Les coques en carton-pâte blanc cernent le palais de Rumine. Le 6 mai
1976, sept sculptures d’automobiles montées par le groupe Impact
envahissent les escaliers et les couloirs du bâtiment qui célèbre le
vernissage d’Art et collectivité, exposition organisée par
l’Association des peintres, sculpteurs et architectes suisses (SPSAS).
Les voitures provoquent un bouchon «mémorable». La galerie s’amuse et
René Berger, directeur du musée des Beaux-Arts, interrompt son discours
d’ouverture pour rire avec l’assistance. Même André Kuenzi, pape de la
critique d’art de l’époque, applaudit des deux mains dans les colonnes
de 24 heures.
On rit moins quelques jours plus tard, quand les œuvres, d’abord
sorties du palais sur la place de la Riponne, échouent ensuite à
l’usine d’incinération après avoir été enlevées par les employés de la
voirie. Les artistes, qui n’ont pas été informés par les autorités,
reçoivent comme seule communication une facture de 141.50 francs pour
couvrir les frais de l’opération. Facture qu’ils refusent de payer. La
destruction des «automobiles» provoque la polémique et quelques
interpellations au Grand Conseil. Les médias lui consacrent articles et
reportages au nom des droits des créateurs. Le groupe, scandalisé par
le sort réservé à ses œuvres, invoque, sans trop d’espoir, l’article 45
du code pénal qui sanctionne l’atteinte à la propriété privée.
L’ordre et la contestation
Impact, fondé à la fin des années soixante, fait de l’art en agitateur.
Ses membres investissent leur environnement proche pour en débrider
l’ordre et l’évidence. Happening et action doublent discours et
programmes. Jean-Claude Schauenberg, Jean Scheurer, Henri
Barbier, et d’autres encore, occupent les lieux publics,
parasitent la vie en société. Ils malaxent objets, signes et
langages, réels ou imaginaires, avec l’ambition drôle et sérieuse de
les sortir de leurs gonds. Ils cherchent le court-circuit, le choc
insensé qui fait péter les plans. Les voitures en papier mâché, lancées
à la fois parmi les vrais véhicules sur les routes lausannoises et
contre les murs du musée, entravent la fluidité de la circulation, déjà
émaillée de bouchons, et sabordent le rituel routinier des expositions.
Plus précisément encore, d’un côté, le cortège des coccinelles en
plâtre persifle la construction du parking de la Riponne qui a
transformé le «forum» d’antan en désert urbanistique, en toit pour les
quatre roues.
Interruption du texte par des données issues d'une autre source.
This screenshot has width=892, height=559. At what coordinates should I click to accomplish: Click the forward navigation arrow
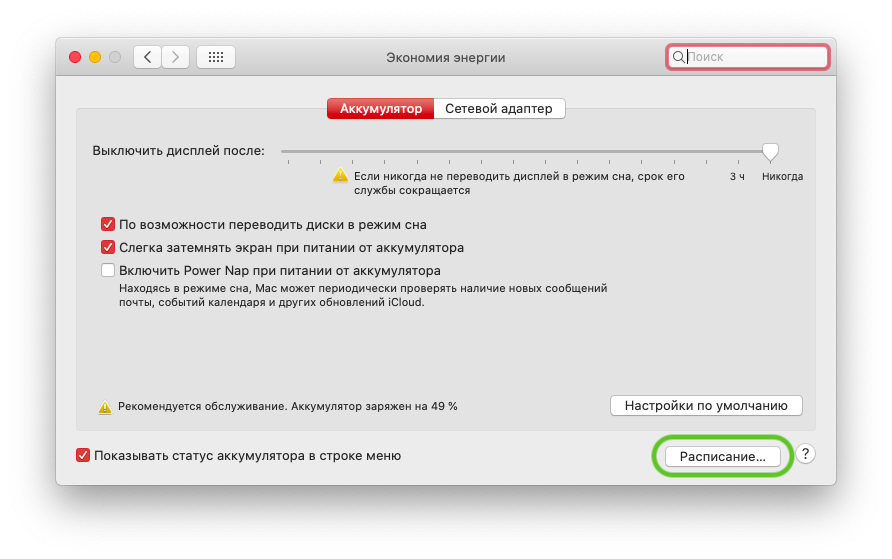[x=175, y=57]
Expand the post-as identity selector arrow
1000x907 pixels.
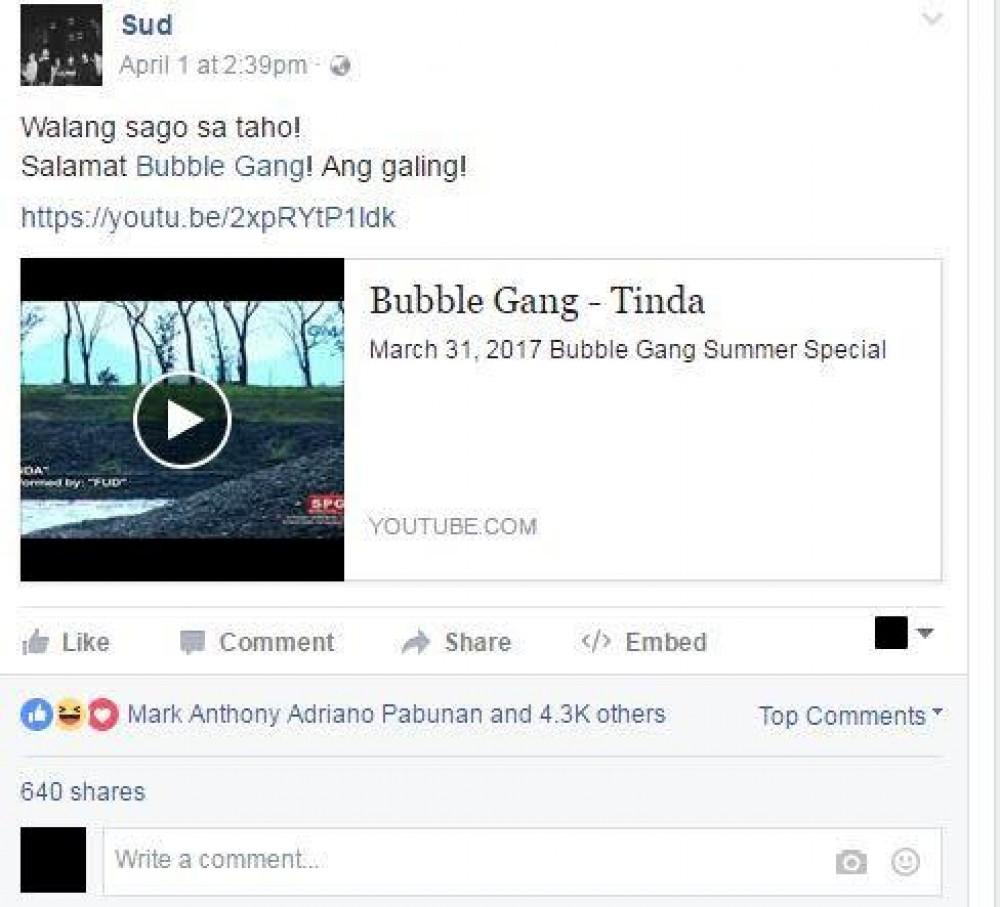tap(925, 633)
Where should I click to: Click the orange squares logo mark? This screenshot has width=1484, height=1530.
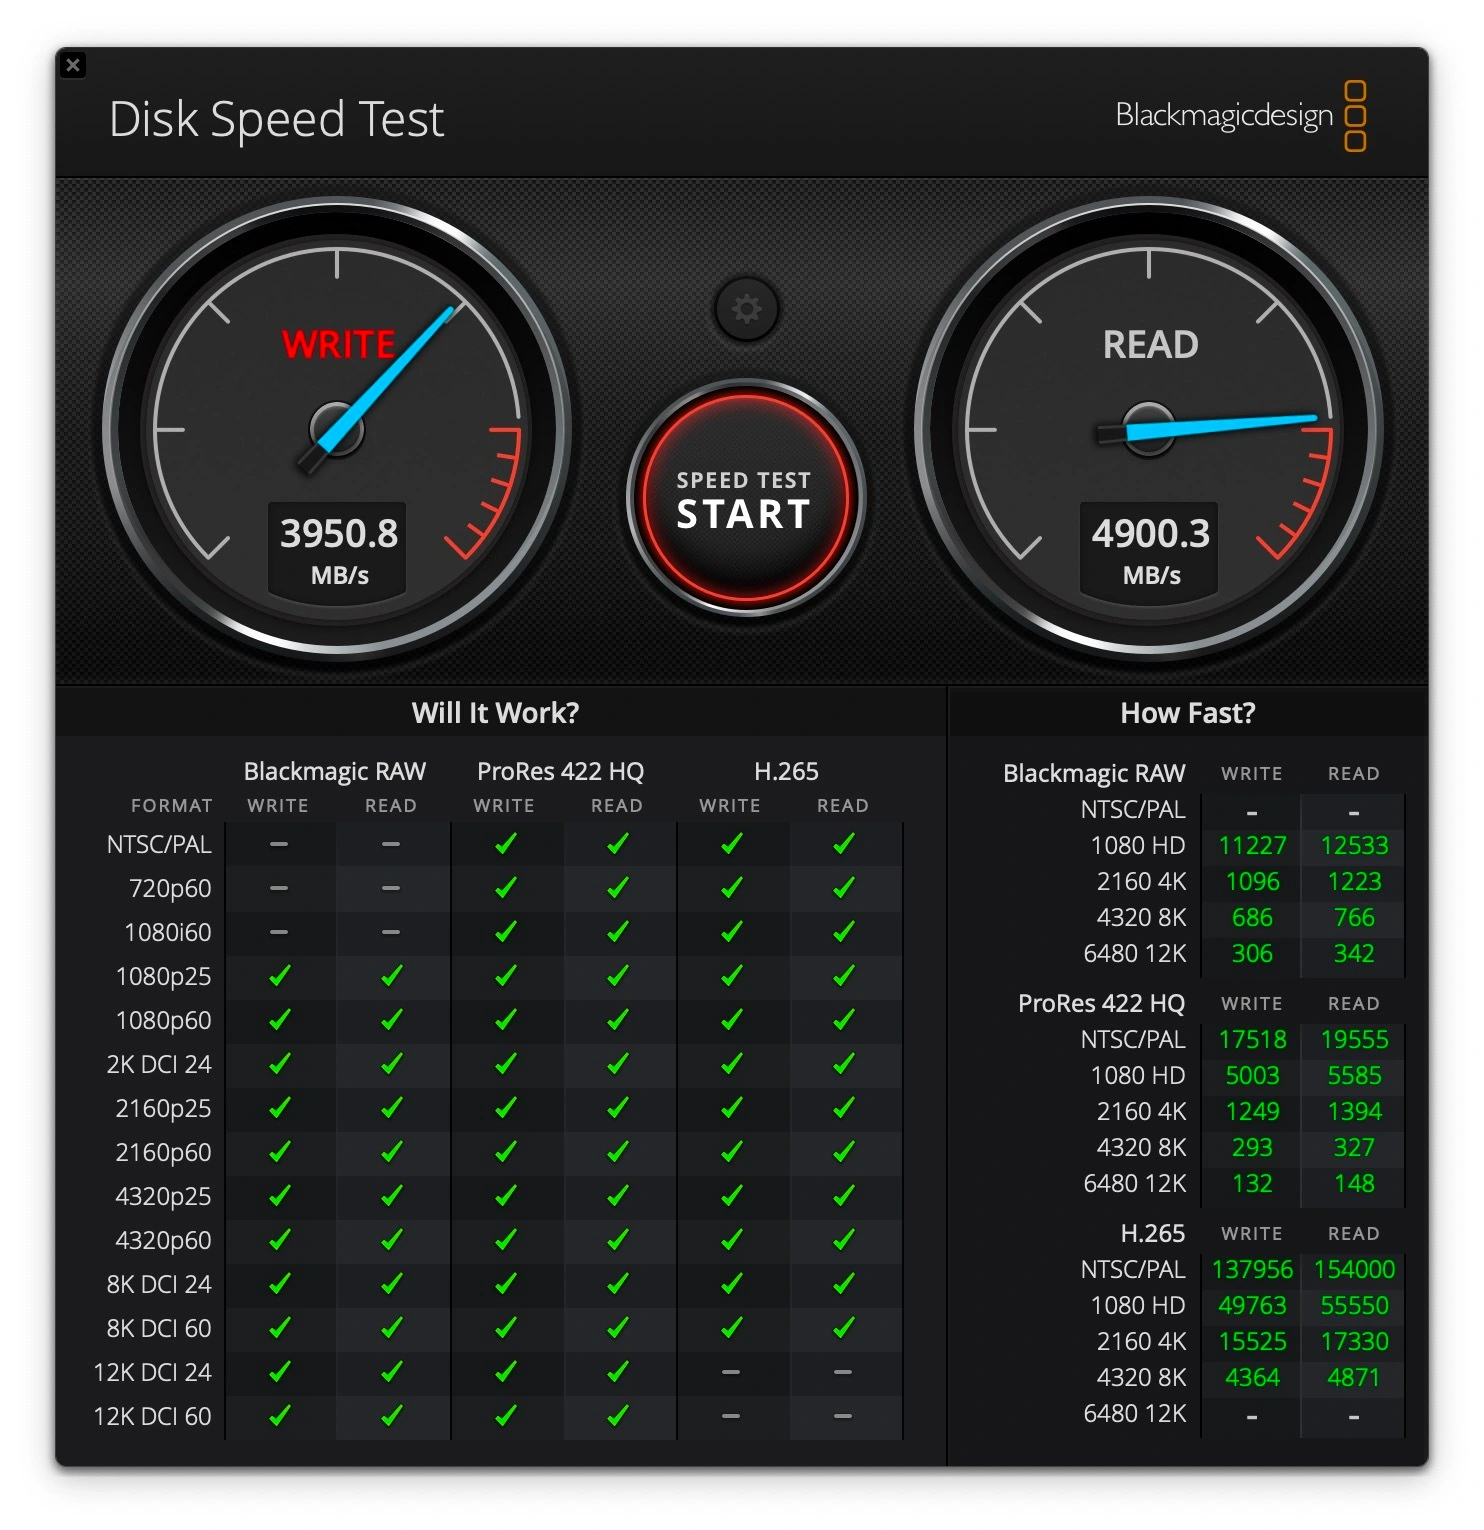[1357, 115]
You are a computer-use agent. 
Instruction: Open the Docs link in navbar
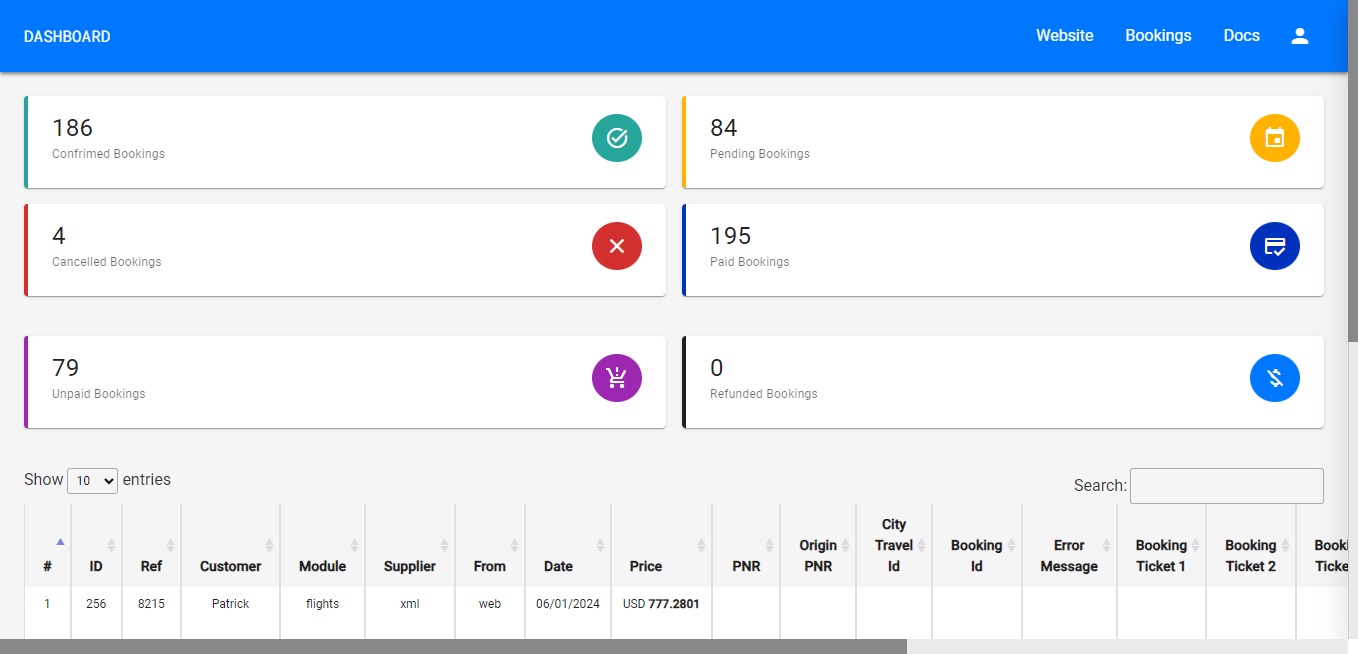coord(1241,36)
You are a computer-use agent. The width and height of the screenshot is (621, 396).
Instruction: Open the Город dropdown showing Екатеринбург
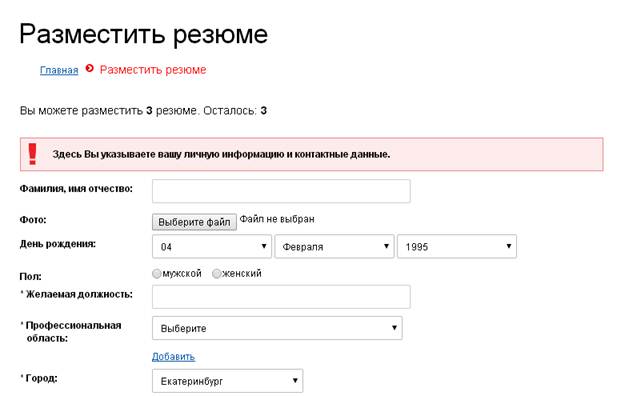(x=228, y=381)
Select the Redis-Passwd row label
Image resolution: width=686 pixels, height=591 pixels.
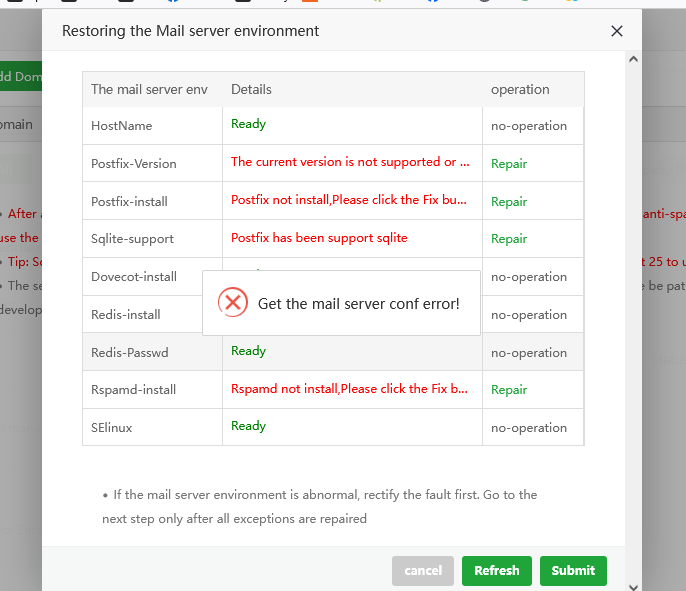pos(129,352)
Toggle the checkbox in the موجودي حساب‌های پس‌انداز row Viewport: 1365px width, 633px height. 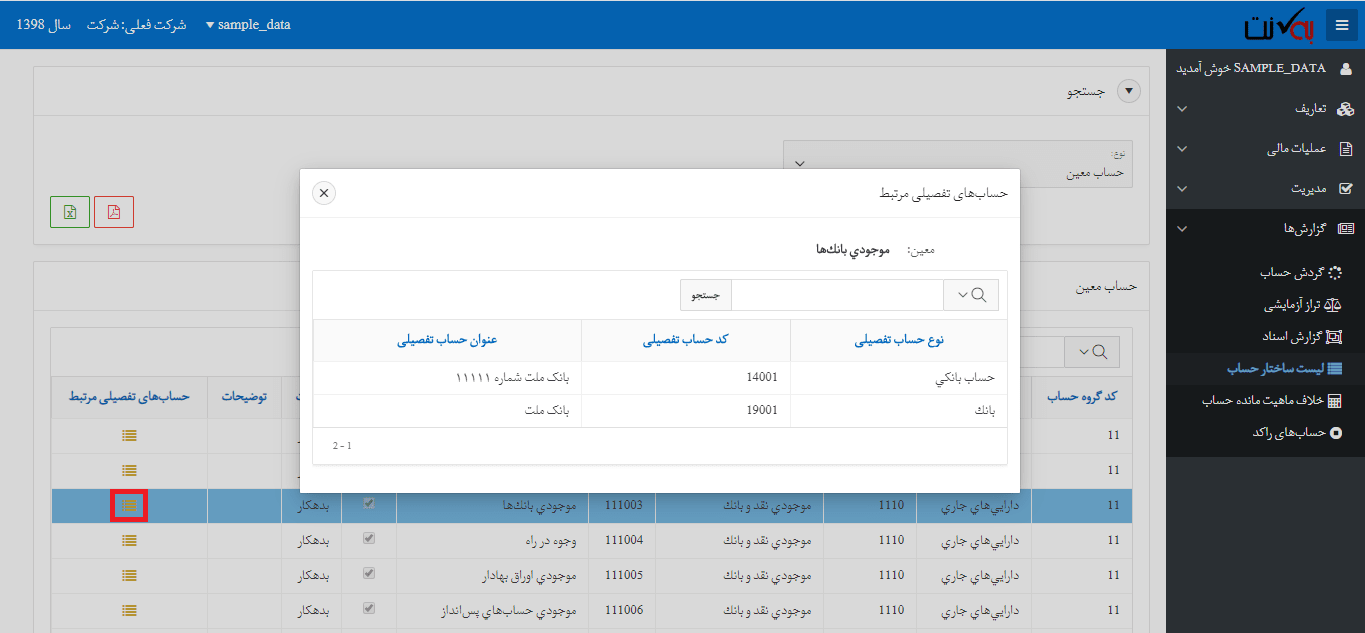369,609
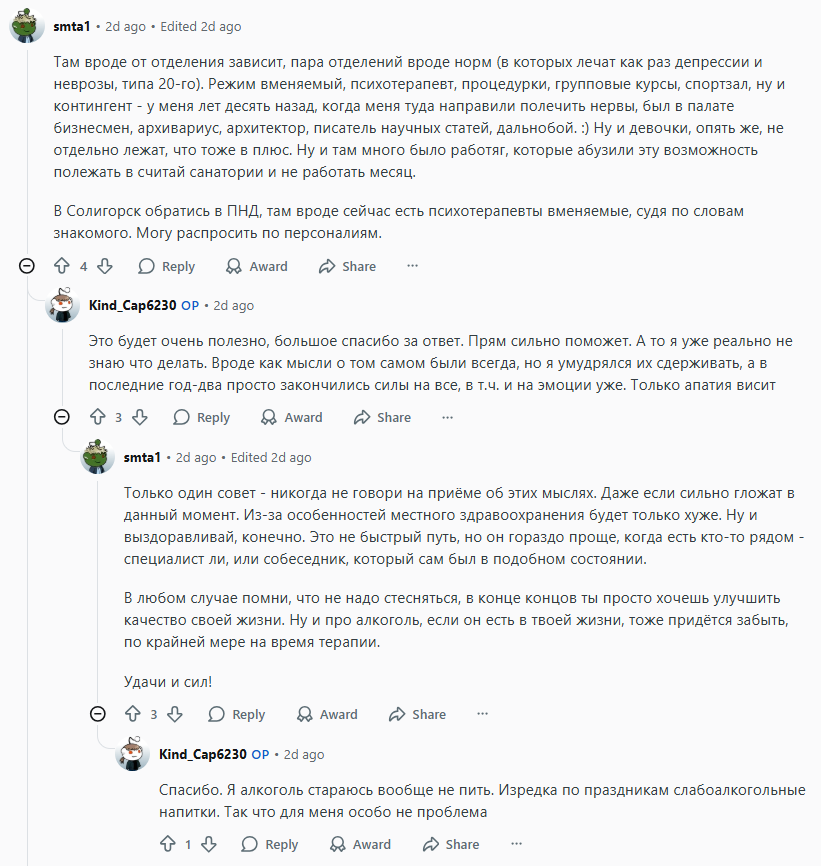Open smta1 profile from top comment username
The height and width of the screenshot is (866, 821).
[x=72, y=27]
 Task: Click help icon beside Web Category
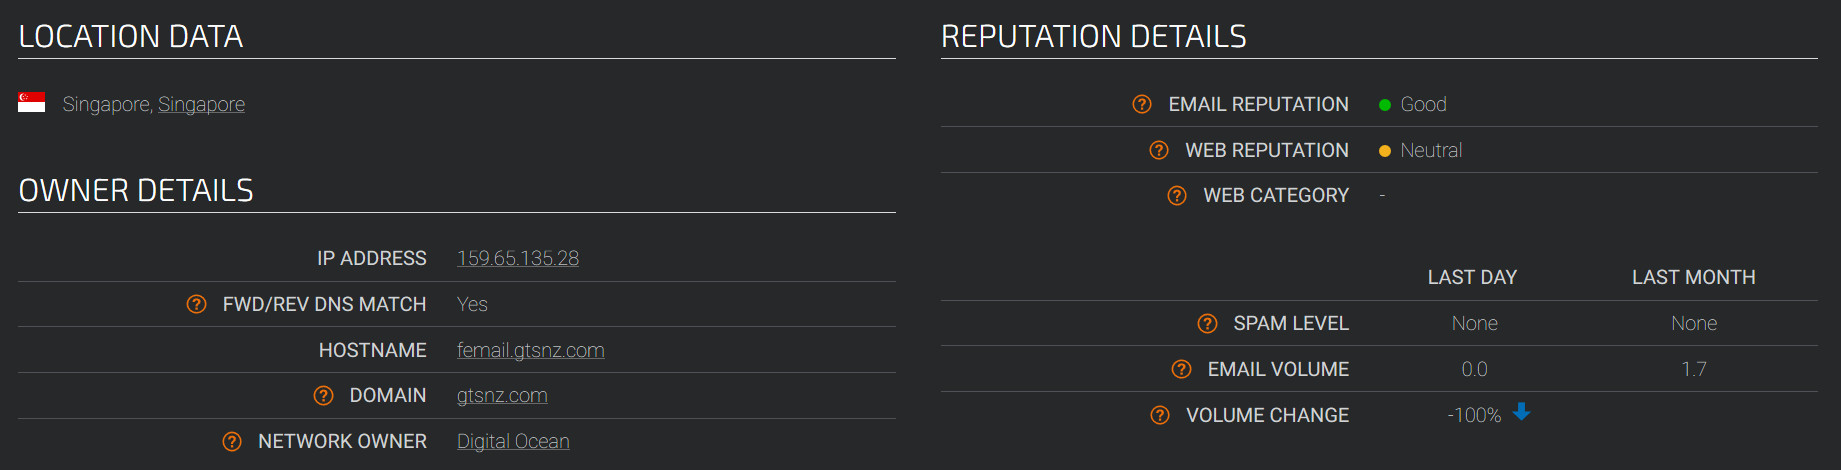[1177, 195]
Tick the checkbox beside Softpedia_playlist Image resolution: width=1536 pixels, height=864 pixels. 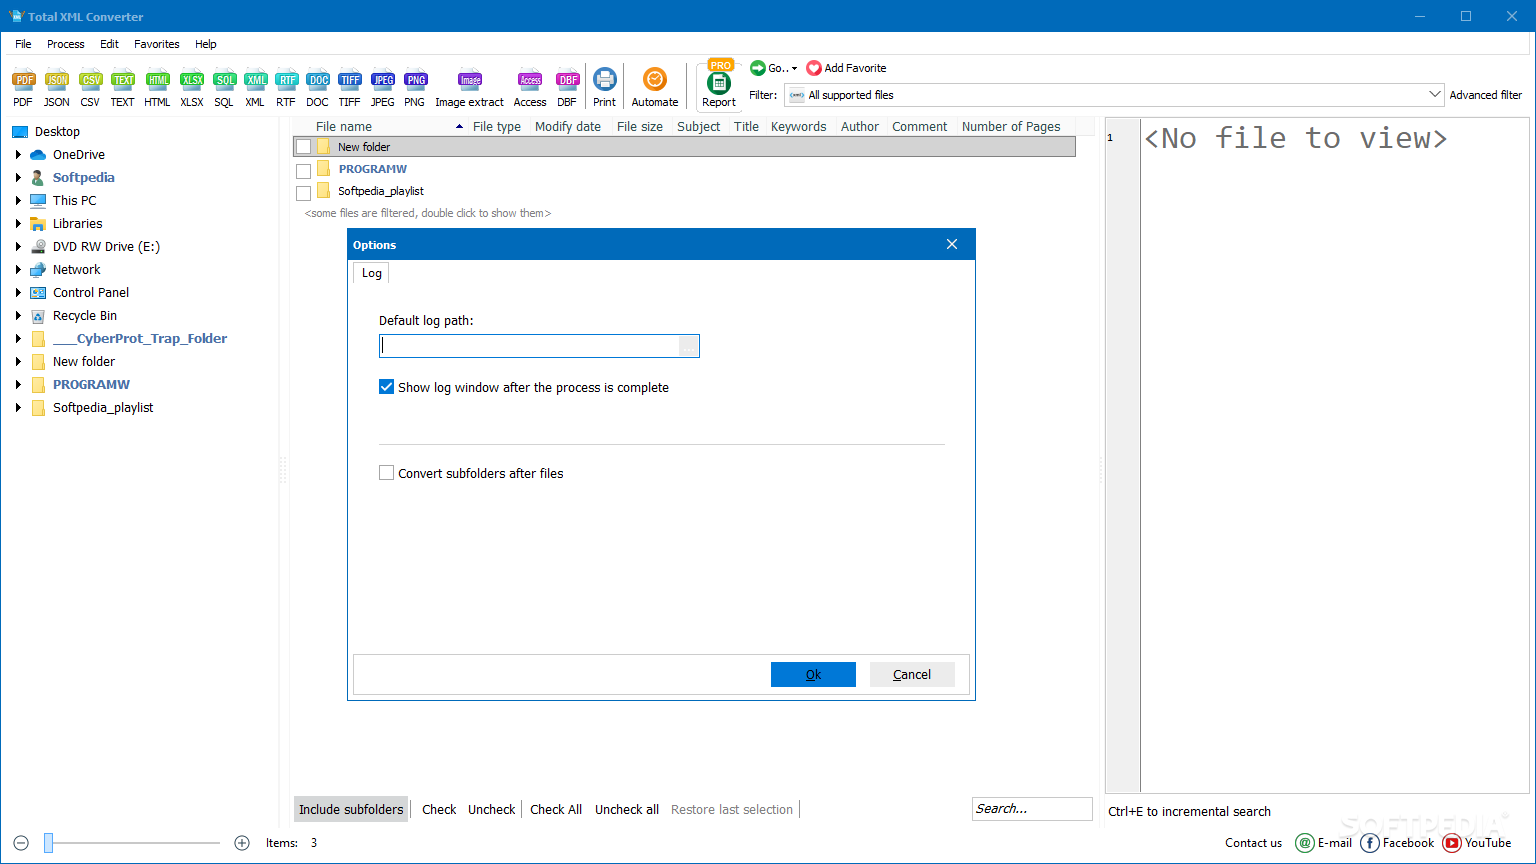(x=304, y=192)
De l’autre, il se moque du protocole officiel qui
corsette un événement, pourtant promis à une certaine transgression.
Cohérent avec son envie d’aérer cerveaux et habitudes, le groupe
propose ainsi de consacrer les cimaises des Beaux-Arts aux vraies
voitures qui pourront se garer et faire le plein sous les voûtes
voulues par Gabriel de Rumine au début du xxe siècle.
Impact d’actualité
La fête pour le centenaire de la bâtisse, ouverte en 1906, oublie
l’action, effacée jusqu’à disparaître de la mémoire officielle. Et pour
cause. L’acte a fait certes beaucoup de bruit sur le moment, mais une
fois parti en cendres et la verve des journalistes épuisée, il
s’évanouit dans un siècle d’histoire, plutôt tourné vers l’éloge de
l’héritage et du patrimoine que le rappel d’un trouble éphémère gardé
dans l’intimité de ses auteurs.
Cependant, la déferlante des «fausses» voitures sur le palais de Rumine
a encore quelque chose à dire, au-delà de la nostalgie et des anecdotes
de vieux combattants. Car elle touchait au sens et a l’enracinement,
symbolique et en béton, d’un musée des Beaux-Arts. Surtout à Lausanne
où le projet de déménager au bord de l’eau toiles et sculptures
agonise, otage des comptables et des opportunismes politiques, sans
parler de résistances plus philosophiques qui ont au moins le mérite de
vouloir un «autre musée», à défaut d’en envisager un nouveau.
Elle pillait d’un geste, tour à tour insouciant et responsable,
l’optimisme coupable d’une croissance économique roulant vers le
précipice ; la crise pétrolière frappe six mois plus tard alors que les
villes et les autoroutes sombrent peu à peu dans un trafic incessant,
proche de l’étouffement. Débandade qui s’accélère chaque jour depuis
trente ans, dans les files de pendulaires à moteur à la recherche d’une
place de parc. Au point de rêver d’un feu salvateur pareil à celui qui
a brûlé les carrosseries immaculées d’Impact.